### DIRECTIONS
Starting with the opening line of the material, restate every line word for word, and end on the line containing "Given: Expand the Settings profile dropdown".

### RECORDED INFORMATION

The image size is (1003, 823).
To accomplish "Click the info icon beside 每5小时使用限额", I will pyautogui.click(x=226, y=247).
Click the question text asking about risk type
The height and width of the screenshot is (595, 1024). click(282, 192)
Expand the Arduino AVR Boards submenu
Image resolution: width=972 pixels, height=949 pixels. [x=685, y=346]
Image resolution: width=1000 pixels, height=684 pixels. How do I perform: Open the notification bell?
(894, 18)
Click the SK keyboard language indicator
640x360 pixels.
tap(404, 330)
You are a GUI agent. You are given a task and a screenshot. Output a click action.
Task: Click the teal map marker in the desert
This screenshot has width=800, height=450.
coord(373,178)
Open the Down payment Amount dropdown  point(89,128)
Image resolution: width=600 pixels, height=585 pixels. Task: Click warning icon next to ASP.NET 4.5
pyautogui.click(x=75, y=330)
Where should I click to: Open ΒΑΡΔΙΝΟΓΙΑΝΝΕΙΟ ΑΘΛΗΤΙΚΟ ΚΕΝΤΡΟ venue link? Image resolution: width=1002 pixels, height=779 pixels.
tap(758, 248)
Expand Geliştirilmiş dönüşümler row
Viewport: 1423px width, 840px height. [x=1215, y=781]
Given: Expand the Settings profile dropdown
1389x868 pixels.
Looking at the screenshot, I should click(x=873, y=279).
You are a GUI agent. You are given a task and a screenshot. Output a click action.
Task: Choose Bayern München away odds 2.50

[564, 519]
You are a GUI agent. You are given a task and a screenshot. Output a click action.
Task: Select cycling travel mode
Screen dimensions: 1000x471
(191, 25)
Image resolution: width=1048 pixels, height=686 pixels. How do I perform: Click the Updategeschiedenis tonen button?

### WRITTEN ANSWER
The image size is (1003, 823).
To accomplish "Click the info icon beside 每5小时使用限额", I will pyautogui.click(x=226, y=247).
Click the question text asking about risk type
The height and width of the screenshot is (595, 1024). click(282, 192)
Expand the Arduino AVR Boards submenu
Image resolution: width=972 pixels, height=949 pixels. [x=685, y=346]
Image resolution: width=1000 pixels, height=684 pixels. How do I perform: Open the notification bell?
(894, 18)
Click the SK keyboard language indicator
640x360 pixels.
tap(404, 330)
You are a GUI agent. You are given a task and a screenshot. Output a click action.
Task: Click the teal map marker in the desert
This screenshot has width=800, height=450.
coord(373,178)
Open the Down payment Amount dropdown  point(89,128)
Image resolution: width=600 pixels, height=585 pixels. Task: Click warning icon next to ASP.NET 4.5
pyautogui.click(x=75, y=330)
Where should I click to: Open ΒΑΡΔΙΝΟΓΙΑΝΝΕΙΟ ΑΘΛΗΤΙΚΟ ΚΕΝΤΡΟ venue link? Image resolution: width=1002 pixels, height=779 pixels.
tap(758, 248)
Expand Geliştirilmiş dönüşümler row
Viewport: 1423px width, 840px height. [x=1215, y=781]
Given: Expand the Settings profile dropdown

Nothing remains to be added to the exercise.